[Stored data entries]
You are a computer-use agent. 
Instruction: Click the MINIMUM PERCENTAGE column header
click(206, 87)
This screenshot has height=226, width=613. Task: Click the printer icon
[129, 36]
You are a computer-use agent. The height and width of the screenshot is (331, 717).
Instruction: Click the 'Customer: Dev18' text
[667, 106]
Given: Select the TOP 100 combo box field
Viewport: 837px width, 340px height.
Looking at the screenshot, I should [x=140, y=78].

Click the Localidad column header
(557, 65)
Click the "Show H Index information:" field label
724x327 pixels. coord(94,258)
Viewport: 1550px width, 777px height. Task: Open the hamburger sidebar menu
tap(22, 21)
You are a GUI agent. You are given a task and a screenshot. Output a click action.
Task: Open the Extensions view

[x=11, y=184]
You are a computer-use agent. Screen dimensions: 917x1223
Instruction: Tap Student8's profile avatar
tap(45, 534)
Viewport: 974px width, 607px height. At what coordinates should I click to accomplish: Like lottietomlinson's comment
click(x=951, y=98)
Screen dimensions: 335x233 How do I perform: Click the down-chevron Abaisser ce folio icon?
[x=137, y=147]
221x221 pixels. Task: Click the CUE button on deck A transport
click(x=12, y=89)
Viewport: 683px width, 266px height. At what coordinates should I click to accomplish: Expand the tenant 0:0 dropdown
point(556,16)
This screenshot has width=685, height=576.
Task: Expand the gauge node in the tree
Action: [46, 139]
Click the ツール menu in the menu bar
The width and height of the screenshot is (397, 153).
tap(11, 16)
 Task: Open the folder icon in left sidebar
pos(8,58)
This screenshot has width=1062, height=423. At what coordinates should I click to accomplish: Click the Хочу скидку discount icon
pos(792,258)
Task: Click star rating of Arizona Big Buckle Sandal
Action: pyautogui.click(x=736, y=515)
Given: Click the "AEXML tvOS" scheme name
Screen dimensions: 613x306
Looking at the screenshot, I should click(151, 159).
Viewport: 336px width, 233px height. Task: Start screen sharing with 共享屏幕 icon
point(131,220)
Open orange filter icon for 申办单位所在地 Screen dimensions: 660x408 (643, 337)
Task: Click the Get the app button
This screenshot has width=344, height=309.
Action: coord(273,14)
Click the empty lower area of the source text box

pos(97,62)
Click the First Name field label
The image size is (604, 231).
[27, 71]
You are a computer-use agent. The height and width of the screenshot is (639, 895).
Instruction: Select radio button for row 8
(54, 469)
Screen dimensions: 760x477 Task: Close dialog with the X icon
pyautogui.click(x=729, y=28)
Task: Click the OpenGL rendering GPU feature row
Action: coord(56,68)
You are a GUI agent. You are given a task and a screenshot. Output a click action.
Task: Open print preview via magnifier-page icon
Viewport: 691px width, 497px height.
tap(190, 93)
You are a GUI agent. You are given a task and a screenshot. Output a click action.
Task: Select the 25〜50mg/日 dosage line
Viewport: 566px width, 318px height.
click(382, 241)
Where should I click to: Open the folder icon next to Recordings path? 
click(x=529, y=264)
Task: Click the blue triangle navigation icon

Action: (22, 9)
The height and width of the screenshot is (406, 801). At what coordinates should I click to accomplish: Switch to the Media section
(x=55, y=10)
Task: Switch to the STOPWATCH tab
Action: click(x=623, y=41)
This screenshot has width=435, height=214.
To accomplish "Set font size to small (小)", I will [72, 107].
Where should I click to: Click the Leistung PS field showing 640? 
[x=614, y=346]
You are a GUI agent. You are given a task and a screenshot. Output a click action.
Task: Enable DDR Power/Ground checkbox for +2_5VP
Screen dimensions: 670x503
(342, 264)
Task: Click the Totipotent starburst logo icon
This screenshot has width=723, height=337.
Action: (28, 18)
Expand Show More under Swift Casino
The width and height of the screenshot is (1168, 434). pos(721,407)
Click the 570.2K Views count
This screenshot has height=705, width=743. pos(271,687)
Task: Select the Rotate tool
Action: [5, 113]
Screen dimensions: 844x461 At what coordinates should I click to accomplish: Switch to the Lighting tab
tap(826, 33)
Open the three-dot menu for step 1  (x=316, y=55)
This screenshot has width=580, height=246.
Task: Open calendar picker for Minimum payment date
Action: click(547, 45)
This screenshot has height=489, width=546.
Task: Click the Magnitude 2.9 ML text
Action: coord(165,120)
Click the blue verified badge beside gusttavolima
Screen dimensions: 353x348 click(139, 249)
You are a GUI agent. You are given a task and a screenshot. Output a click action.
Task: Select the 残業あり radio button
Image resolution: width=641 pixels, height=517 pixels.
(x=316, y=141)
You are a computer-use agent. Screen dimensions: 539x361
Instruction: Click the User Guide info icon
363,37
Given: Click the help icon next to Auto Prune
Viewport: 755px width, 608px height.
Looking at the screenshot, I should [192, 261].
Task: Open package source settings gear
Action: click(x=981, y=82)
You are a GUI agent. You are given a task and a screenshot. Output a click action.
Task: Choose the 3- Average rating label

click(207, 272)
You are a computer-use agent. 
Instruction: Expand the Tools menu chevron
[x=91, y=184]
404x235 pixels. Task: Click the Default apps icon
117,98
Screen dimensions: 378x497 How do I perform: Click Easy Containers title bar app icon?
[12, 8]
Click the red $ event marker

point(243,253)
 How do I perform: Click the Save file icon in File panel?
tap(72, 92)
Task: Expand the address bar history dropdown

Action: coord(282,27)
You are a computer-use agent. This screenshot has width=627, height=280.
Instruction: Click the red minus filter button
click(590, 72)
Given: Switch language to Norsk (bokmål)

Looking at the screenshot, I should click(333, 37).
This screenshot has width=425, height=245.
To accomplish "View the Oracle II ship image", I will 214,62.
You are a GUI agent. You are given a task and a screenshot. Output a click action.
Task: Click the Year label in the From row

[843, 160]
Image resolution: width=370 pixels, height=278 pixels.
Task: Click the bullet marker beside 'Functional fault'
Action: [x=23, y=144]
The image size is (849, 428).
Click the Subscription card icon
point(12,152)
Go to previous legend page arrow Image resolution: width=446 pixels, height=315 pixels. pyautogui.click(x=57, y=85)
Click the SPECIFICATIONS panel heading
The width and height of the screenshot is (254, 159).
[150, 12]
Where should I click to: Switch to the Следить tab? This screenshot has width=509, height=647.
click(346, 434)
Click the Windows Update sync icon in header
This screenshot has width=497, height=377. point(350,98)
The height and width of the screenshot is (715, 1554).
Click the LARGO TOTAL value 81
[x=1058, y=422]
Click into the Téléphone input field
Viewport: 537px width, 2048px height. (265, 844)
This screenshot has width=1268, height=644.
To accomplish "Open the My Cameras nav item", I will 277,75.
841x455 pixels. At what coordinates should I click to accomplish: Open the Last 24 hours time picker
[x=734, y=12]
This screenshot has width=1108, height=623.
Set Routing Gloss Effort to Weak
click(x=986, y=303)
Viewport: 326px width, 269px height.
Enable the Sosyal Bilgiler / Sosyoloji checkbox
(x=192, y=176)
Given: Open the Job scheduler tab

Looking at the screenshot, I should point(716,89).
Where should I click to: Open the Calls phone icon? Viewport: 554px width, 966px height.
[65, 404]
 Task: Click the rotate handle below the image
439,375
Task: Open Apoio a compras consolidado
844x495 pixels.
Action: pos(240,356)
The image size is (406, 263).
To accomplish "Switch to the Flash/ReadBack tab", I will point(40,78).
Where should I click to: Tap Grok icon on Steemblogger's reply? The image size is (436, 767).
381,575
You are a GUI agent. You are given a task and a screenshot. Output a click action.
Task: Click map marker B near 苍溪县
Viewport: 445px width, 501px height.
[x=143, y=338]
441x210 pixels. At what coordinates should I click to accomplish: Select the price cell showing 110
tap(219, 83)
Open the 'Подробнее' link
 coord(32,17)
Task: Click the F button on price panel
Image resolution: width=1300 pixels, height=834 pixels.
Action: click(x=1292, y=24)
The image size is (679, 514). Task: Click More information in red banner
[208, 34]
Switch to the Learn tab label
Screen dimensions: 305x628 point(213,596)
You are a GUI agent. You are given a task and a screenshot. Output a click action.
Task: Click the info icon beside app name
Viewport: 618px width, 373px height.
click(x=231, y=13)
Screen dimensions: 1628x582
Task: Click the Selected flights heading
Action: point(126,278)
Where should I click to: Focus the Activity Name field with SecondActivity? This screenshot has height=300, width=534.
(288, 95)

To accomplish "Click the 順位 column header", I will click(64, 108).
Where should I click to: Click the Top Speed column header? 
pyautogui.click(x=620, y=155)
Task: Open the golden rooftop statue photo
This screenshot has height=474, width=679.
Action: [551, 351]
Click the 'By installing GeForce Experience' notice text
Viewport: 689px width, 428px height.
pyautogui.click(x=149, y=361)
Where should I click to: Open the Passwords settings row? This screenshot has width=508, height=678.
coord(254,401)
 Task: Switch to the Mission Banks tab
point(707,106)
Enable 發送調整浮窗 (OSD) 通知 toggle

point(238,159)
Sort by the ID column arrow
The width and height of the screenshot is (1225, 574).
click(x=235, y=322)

_Exercise requirements:_ In the entries above, find the line holding "Task: Select the 25〜50mg/日 dosage line" and the line holding "You are a computer-use agent. Screen dimensions: 539x361"; print both of them and every line between, exactly, and nothing else.

_Your solution:_
Task: Select the 25〜50mg/日 dosage line
Viewport: 566px width, 318px height.
click(382, 241)
Where should I click to: Open the folder icon next to Recordings path? 
click(x=529, y=264)
Task: Click the blue triangle navigation icon

Action: (22, 9)
The height and width of the screenshot is (406, 801). At what coordinates should I click to accomplish: Switch to the Media section
(x=55, y=10)
Task: Switch to the STOPWATCH tab
Action: click(x=623, y=41)
This screenshot has width=435, height=214.
To accomplish "Set font size to small (小)", I will [72, 107].
Where should I click to: Click the Leistung PS field showing 640? 
[x=614, y=346]
You are a GUI agent. You are given a task and a screenshot. Output a click action.
Task: Enable DDR Power/Ground checkbox for +2_5VP
Screen dimensions: 670x503
(342, 264)
Task: Click the Totipotent starburst logo icon
This screenshot has width=723, height=337.
Action: (28, 18)
Expand Show More under Swift Casino
The width and height of the screenshot is (1168, 434). pos(721,407)
Click the 570.2K Views count
This screenshot has height=705, width=743. pos(271,687)
Task: Select the Rotate tool
Action: [5, 113]
Screen dimensions: 844x461 At what coordinates should I click to accomplish: Switch to the Lighting tab
tap(826, 33)
Open the three-dot menu for step 1  (x=316, y=55)
This screenshot has width=580, height=246.
Task: Open calendar picker for Minimum payment date
Action: click(547, 45)
This screenshot has height=489, width=546.
Task: Click the Magnitude 2.9 ML text
Action: coord(165,120)
Click the blue verified badge beside gusttavolima
Screen dimensions: 353x348 click(139, 249)
You are a GUI agent. You are given a task and a screenshot. Output a click action.
Task: Select the 残業あり radio button
Image resolution: width=641 pixels, height=517 pixels.
(x=316, y=141)
You are a computer-use agent. Screen dimensions: 539x361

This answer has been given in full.